WASHINGTON -- After more than a decade of r&d, vehicle-to-vehicle communications technology is reaching a key political juncture that could determine when and how "talking" cars appear on our roads.
Automakers and regulators view the technology as a potential game changer for road safety. Equipping cars and roadside infrastructure with special radios that constantly transmit and receive information including vehicle speed, direction and braking could reduce crashes by unimpaired drivers by 80 percent, U.S. officials say.
"We're at the 1-yard line," said Harry Lightsey, executive director for public policy at General Motors' connected-car unit. "We're at the point where this technology is ready to be deployed."
But whether the auto industry will surge over the goal line or be forced to take a timeout hinges on two pending decisions from the Obama administration.
First, the National Highway Traffic Safety Administration is awaiting White House approval on a proposed rule to require all new cars to have vehicle-to-vehicle communications systems. Though normally averse to new regulations, automakers say a mandate is needed in this case to set common standards so the connected-car systems of different automakers speak the same language.
Meanwhile, a battle is raging over access to the radio frequencies that would be used by V2V systems, with automakers on one side and cable providers and some technology companies on the other.
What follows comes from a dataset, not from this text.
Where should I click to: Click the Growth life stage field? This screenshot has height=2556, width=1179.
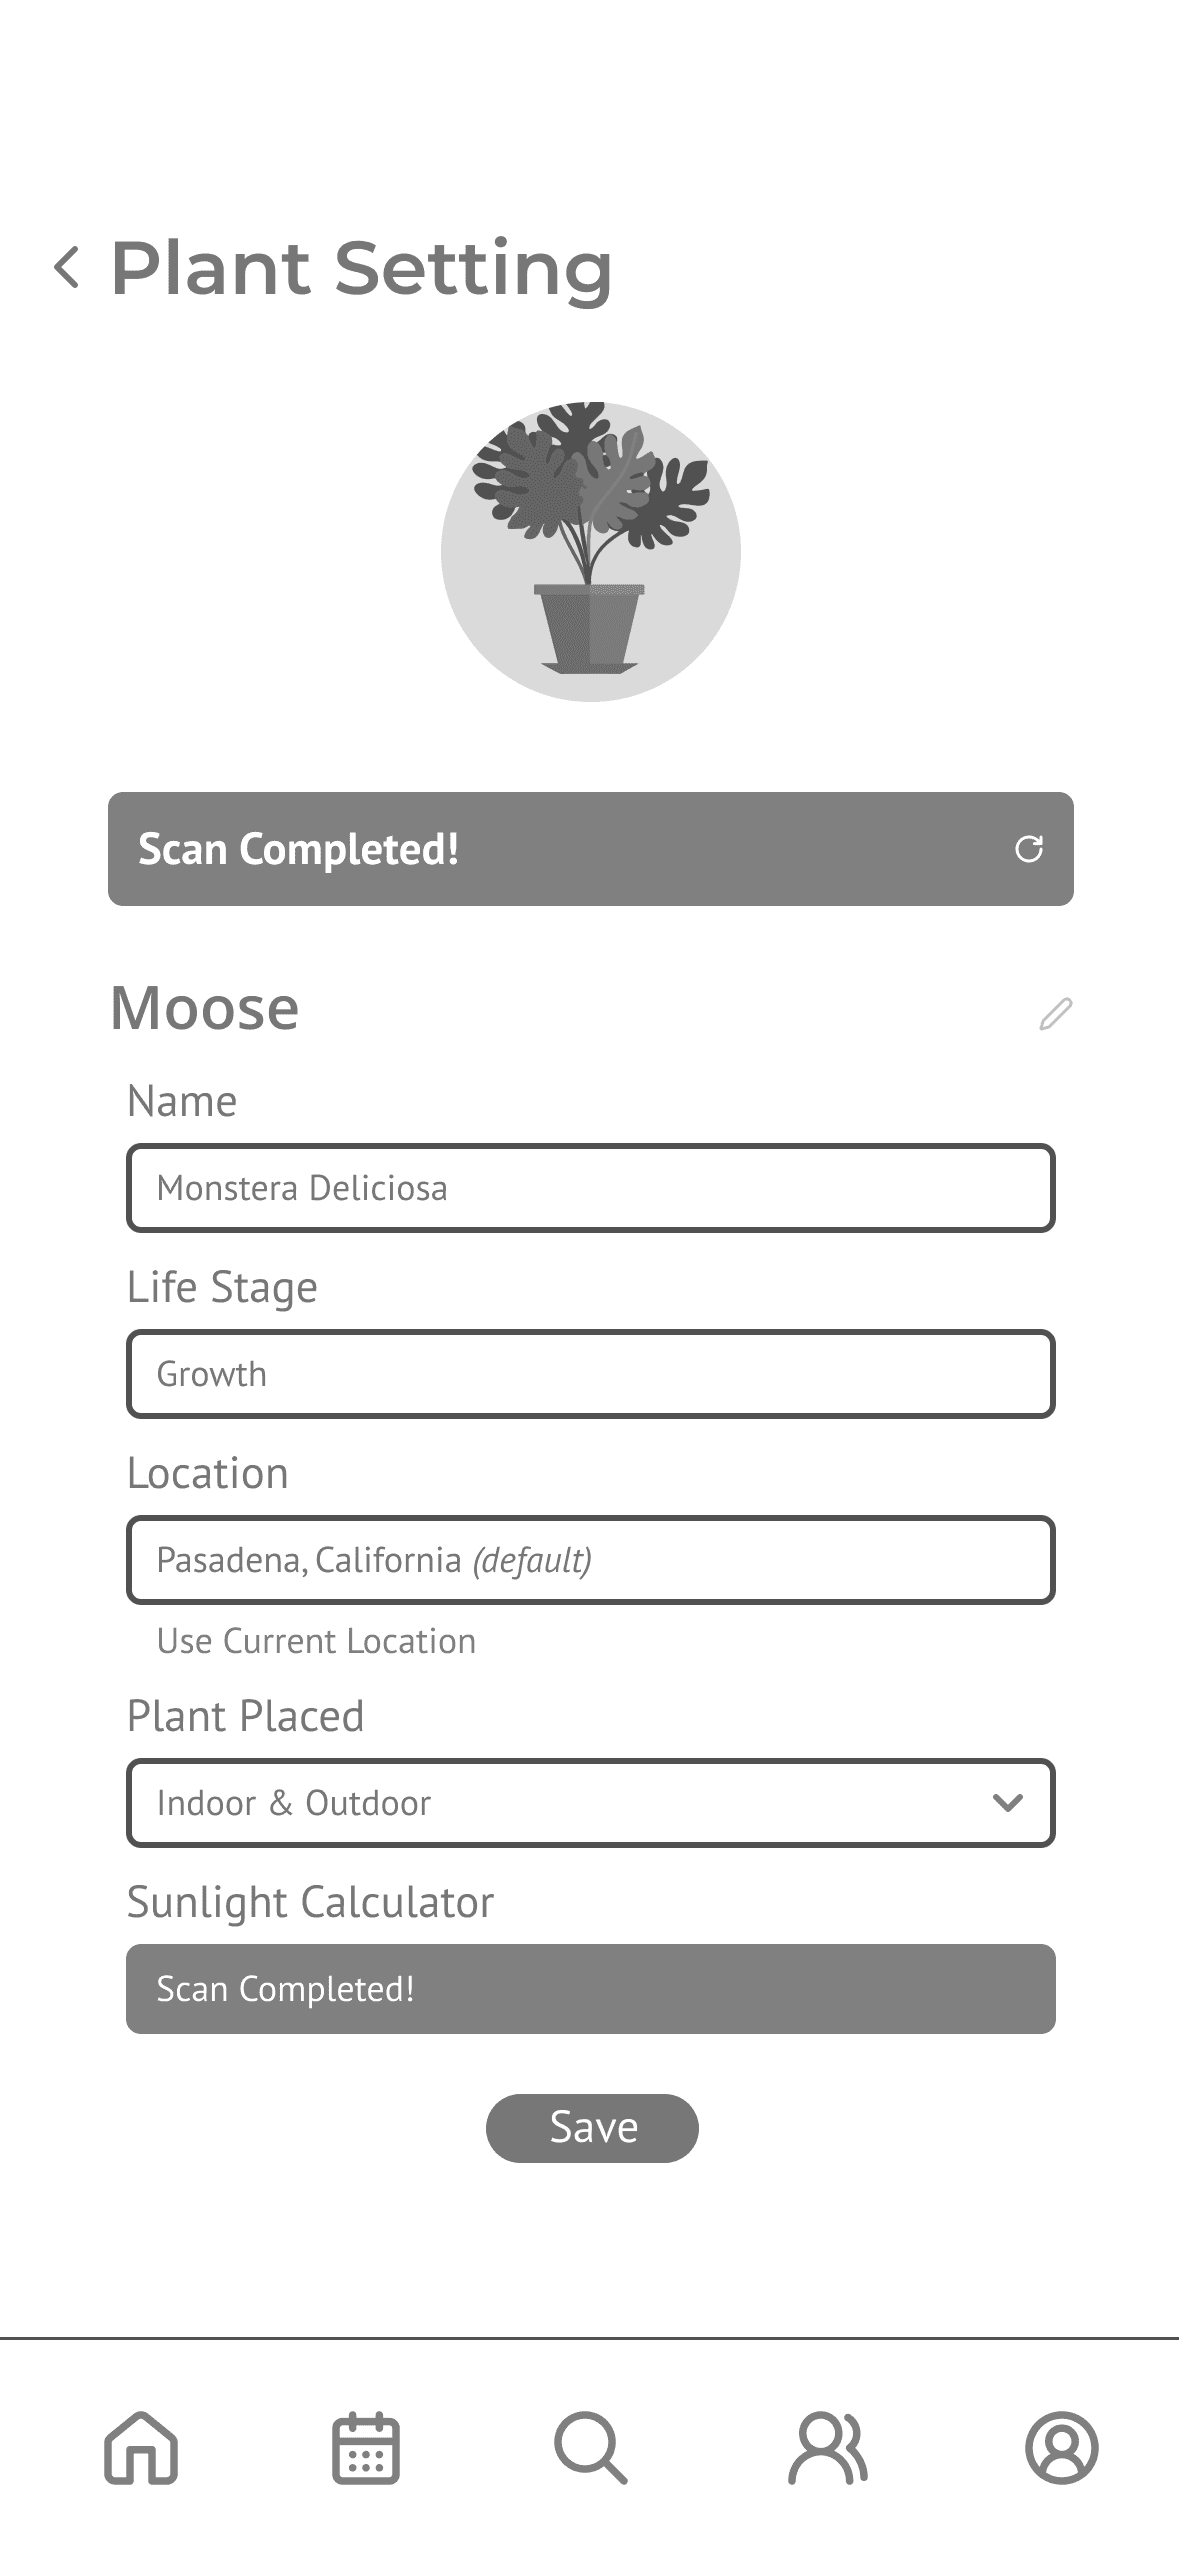click(x=590, y=1374)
The Federal Communications Commission, which in 1999 carved out a slice of radio spectrum exclusively for safety-related connected-car use, now is considering ways to share that spectrum with "unlicensed" users, such as Wi-Fi-enabled mobile devices.
NHTSA's proposed V2V mandate is viewed by policy experts as the most important step for connected-car deployment. Although the proposal's language hasn't been made public, the mandate is viewed as the easiest path for automakers to coalesce around common technical and security standards.
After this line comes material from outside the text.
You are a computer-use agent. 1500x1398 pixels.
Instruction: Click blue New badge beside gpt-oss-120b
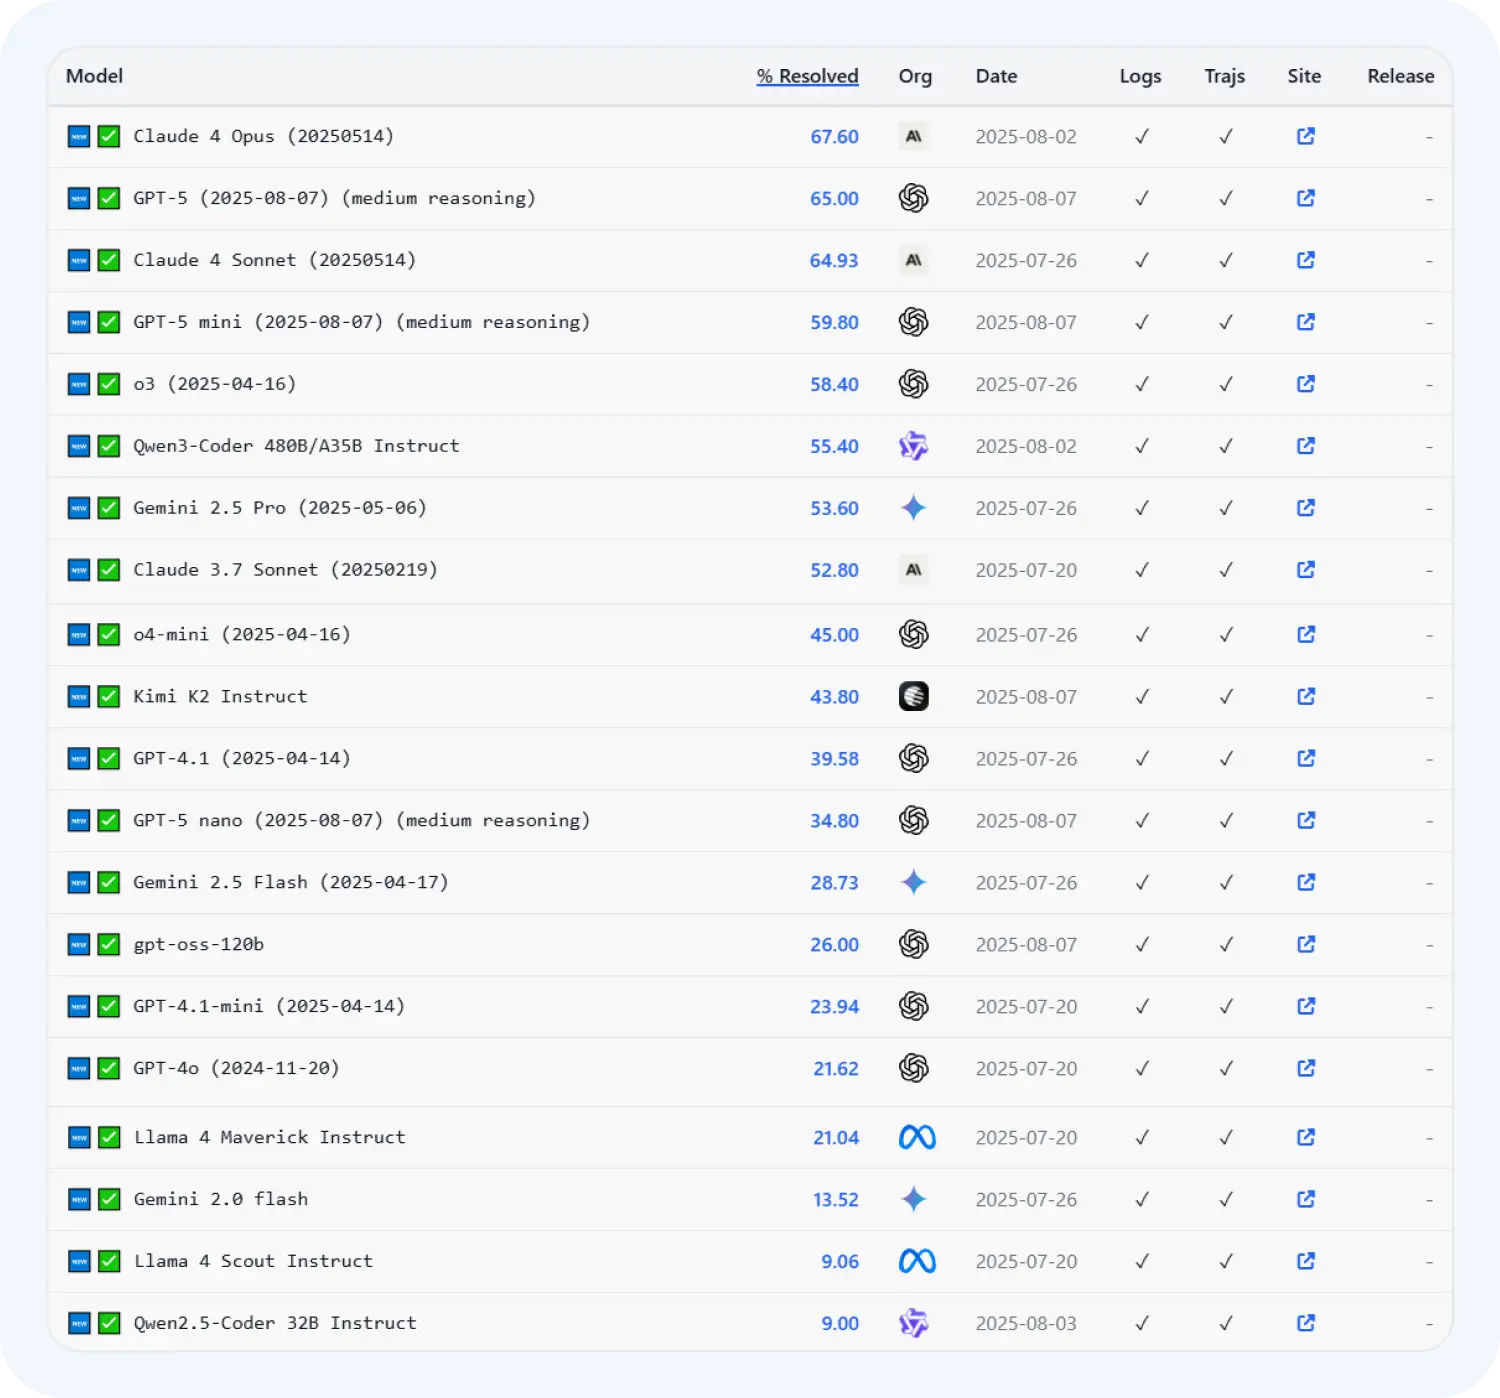79,944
The proposal could be approved by the White House as early as this month, opening it up for public comment. Or it could take much longer.
With just eight months left of the Obama administration, the risk of a significant delay is real, says Steven Bayless, vice president of technology and markets at the Intelligent Transportation Society of America. The White House could require NHTSA to provide more analysis or wait until the FCC's ruling on spectrum sharing, Bayless says. And the new administration may have different regulatory priorities, which could diminish chances of a quick approval.